Csdrt 19 : « Le médecin peut décider de renouveler les mesures d’isolement et de
contention au-delà des durées maximales prévues par le législateur, sans limitation du
nombre de ces renouvellements. (…) (il) est tenu d’informer sans délai le juge des libertés et
de la détention de sa décision, qui peut se saisir d’office pour mettre finn à cette
prolongation ».
+ csdrnt 14   : la liberté individuelle ne peut être tenue pour sauvegardée que si le juge
intervient dans le plus court délai.

- Pcp art. 3211-21 CSP : le JLD peut être saisi aux fins d’ordonner la mainlevée de ces
mesures et il peut se saisir d’office. = faculté du juge
- Question des délais – liberté individuelle est seulement sauvegardée si le juge
intervient dans le plus court délai possible
- Ex : décision n° 2020-844 QPC du 19 juin 2020 – ici continuité de la position du
conseil constitutionnel
- En l’espèce : Rupture d’égalité entre les patients que se voient conférer un contrôle
systématique par le JLD et les autres, cf hors cadre du législateur
- L’information du juge prévue par le législateur n’a pas pour conséquence qu’il use de
sa faculté de s’auto-saisir.
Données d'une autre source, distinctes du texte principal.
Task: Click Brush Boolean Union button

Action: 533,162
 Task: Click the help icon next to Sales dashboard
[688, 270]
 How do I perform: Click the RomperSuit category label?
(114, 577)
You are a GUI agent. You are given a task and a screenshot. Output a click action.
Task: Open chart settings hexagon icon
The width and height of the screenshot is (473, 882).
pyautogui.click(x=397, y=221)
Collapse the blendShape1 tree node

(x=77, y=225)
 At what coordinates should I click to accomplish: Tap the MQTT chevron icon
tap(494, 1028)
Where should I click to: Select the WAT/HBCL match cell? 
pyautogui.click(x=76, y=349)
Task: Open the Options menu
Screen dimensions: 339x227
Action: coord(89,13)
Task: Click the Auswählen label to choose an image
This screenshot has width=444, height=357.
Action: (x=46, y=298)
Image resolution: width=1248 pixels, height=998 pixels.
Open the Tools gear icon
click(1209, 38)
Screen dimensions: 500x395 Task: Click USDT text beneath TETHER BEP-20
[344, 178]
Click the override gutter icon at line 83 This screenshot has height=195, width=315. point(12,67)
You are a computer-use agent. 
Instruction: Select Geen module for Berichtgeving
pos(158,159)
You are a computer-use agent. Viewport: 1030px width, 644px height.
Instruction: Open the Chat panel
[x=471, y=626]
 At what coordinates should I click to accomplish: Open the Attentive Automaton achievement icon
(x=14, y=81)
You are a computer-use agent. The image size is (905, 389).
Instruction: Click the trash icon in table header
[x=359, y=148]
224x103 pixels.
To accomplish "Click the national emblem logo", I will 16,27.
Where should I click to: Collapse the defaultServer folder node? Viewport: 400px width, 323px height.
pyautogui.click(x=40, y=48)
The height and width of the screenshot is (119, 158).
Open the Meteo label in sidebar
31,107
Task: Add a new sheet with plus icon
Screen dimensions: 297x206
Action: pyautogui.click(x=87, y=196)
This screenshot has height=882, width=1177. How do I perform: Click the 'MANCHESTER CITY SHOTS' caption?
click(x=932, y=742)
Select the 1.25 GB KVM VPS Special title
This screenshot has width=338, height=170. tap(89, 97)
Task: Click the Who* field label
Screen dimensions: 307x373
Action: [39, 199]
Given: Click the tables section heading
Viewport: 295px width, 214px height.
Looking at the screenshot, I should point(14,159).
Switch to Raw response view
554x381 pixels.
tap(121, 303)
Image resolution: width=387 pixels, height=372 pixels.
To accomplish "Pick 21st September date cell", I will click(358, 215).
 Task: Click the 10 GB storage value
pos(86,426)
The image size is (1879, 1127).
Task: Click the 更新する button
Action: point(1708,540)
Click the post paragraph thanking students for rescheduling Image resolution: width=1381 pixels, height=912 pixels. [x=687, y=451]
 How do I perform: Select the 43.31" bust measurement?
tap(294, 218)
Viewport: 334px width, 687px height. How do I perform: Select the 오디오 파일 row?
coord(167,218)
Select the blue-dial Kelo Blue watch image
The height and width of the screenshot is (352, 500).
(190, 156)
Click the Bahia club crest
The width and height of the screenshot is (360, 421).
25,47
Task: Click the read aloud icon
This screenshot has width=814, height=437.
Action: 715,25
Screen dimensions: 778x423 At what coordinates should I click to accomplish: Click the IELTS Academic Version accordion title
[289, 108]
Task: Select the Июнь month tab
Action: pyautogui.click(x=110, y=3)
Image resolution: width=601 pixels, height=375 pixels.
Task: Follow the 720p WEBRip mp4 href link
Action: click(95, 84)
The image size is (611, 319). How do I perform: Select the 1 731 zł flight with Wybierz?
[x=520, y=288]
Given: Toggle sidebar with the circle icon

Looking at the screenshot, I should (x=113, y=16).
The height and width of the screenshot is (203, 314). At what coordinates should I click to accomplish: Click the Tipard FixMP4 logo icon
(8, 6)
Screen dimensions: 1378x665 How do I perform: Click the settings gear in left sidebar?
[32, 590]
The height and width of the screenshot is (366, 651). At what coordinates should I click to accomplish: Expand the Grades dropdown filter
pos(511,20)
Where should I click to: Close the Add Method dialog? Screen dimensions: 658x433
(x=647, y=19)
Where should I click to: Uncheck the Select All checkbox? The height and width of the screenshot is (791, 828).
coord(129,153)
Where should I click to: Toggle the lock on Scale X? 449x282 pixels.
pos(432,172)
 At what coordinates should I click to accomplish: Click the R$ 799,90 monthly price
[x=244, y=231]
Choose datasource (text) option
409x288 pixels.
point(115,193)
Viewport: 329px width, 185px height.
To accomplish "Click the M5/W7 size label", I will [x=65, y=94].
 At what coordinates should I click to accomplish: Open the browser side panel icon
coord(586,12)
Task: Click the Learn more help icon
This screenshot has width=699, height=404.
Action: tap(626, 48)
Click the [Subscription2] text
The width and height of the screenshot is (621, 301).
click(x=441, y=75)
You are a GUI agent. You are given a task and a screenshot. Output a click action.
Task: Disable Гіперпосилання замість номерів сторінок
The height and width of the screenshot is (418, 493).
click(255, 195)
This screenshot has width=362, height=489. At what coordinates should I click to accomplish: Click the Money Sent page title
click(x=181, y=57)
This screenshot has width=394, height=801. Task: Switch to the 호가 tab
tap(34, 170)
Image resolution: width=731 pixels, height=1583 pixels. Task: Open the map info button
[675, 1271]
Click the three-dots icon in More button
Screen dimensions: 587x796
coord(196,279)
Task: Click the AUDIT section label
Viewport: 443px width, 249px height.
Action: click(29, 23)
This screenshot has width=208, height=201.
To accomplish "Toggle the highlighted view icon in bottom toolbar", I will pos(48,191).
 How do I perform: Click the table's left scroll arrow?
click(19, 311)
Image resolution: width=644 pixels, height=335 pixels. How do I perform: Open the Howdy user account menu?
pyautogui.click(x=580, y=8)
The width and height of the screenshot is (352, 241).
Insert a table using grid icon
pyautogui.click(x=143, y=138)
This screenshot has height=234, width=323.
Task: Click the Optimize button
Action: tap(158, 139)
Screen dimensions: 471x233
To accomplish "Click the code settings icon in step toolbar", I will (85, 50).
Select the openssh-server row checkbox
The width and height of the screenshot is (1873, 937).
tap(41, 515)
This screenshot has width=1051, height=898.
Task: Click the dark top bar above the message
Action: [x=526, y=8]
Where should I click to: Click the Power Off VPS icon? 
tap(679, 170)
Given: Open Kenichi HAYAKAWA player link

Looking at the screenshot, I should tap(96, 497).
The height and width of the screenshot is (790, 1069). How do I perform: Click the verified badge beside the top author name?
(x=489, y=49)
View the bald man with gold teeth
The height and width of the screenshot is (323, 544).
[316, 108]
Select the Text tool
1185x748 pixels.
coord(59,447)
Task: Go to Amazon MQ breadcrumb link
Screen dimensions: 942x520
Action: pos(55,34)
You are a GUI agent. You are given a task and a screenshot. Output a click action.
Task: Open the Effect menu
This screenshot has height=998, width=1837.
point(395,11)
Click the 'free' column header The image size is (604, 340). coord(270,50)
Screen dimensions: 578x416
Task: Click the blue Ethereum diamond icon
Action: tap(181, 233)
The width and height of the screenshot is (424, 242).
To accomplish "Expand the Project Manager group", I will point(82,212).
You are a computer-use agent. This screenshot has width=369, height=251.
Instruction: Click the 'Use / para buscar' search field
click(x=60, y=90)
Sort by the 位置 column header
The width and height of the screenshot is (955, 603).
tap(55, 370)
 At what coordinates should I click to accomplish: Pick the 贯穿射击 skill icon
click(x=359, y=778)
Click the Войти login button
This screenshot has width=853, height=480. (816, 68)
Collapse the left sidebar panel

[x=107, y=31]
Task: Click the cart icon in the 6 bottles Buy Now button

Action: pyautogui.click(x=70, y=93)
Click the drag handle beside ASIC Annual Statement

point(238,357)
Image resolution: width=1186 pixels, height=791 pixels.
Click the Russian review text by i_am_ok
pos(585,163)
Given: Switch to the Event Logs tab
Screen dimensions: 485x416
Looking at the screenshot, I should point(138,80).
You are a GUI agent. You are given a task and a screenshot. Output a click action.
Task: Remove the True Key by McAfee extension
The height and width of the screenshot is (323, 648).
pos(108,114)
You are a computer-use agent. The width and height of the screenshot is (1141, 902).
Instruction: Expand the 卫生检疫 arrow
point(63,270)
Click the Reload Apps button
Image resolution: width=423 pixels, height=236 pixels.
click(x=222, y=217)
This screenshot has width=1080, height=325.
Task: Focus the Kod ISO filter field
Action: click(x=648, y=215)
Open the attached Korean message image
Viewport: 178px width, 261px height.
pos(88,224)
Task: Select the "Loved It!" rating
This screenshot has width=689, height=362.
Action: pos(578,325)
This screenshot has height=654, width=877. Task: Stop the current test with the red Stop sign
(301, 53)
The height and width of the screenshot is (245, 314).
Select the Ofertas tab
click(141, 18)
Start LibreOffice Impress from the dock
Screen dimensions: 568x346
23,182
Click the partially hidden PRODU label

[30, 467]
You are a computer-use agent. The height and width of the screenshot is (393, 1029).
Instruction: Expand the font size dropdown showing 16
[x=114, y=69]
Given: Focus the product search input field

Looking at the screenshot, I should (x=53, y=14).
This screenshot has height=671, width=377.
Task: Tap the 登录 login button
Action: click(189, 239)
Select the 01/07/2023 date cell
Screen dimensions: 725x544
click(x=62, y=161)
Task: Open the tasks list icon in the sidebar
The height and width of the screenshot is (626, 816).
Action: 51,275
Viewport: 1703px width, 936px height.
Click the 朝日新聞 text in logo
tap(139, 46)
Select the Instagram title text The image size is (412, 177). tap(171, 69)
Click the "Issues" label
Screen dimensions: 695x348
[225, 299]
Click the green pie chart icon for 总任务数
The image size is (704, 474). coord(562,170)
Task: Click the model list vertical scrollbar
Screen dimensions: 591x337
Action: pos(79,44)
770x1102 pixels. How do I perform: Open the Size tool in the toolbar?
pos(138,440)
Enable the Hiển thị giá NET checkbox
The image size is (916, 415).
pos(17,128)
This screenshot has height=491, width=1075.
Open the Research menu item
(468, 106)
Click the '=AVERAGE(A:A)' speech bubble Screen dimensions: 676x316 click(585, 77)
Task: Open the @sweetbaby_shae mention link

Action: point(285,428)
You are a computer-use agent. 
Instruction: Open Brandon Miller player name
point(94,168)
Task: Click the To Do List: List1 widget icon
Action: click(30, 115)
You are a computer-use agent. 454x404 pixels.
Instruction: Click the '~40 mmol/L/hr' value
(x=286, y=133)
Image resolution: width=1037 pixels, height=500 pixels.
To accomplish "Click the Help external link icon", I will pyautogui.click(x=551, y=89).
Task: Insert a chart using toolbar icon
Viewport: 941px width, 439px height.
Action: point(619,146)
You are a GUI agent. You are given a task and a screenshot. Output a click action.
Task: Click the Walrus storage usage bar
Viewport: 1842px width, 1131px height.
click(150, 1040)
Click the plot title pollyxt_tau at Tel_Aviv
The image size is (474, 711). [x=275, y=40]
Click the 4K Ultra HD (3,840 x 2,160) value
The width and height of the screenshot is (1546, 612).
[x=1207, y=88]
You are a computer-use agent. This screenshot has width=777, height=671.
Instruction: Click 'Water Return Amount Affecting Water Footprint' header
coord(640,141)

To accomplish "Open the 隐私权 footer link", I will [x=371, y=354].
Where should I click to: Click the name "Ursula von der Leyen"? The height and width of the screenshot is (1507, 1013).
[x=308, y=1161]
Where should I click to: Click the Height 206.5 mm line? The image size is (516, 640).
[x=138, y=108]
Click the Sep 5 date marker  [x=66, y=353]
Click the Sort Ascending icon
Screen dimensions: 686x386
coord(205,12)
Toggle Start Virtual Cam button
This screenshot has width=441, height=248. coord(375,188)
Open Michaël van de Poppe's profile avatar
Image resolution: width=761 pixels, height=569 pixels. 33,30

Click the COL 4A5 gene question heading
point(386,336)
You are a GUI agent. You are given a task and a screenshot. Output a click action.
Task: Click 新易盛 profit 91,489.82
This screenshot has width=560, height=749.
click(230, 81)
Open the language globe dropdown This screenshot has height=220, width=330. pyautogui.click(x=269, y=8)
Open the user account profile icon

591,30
Selon ce schéma, le contrôle judiciaire dépend donc du bon
vouloir des personnes informées ou de la capacité de l’intéressé à saisir le juge.
- Les mesures privatives de libertés « perdurant au-delà d’une certaine durée » : le
Conseil censure le caractère facultatif de l’intervention judiciaire
- Mais ensuite, il faudra que le législateur mette en place un régime qui permette que les
décisions médicales soit traçables (isolement et contentieux) car ces éléments sont
indispensables au contrôle judiciaire. Le législateur devra donc permettre au juge
d’intervenir obligatoirement au-delà d’une certaine durée, et toujours à bref délai pour
garantir la liberté individuelle.
B. Le choix d’une abrogation différée discutable / critiquable / contestable
(réponse au I B)

Csdrnt 22   : «   L’abrogation immédiate des dispositions déclarées contraires à la


Constitution entraînerait des conséquences manifestement excessives. Par suite, il y a lieu de
reporter au 31 décembre 2021 …etc. »

- Mesure privative de liberté sans le consentement : très attentatoire aux libertés


- Deux points de vue :
o Législateur   : temps laissé au législateur pour réaliser une modification
législative effective et permettant une réelle protection du patient à travers
l’élaboration d’un nouvel accès au JLD systématique en cas de prolongation
des mesures d’isolement ou de contention.

o Patient : les patients internés jusqu’au 31 déc. 2021 se verront appliquer une
procédure contraire à la constitution – or mesure privative de liberté = très
attentatoire à la liberté individuelle

- Évolution législative : décret n°2022-419 pris le 23 mars 2022 modifie la procédure


applicable devant le juge des libertés et de la détention en matière de contrôle de
l’isolement et de la contention dans le cadre des soins sans consentement.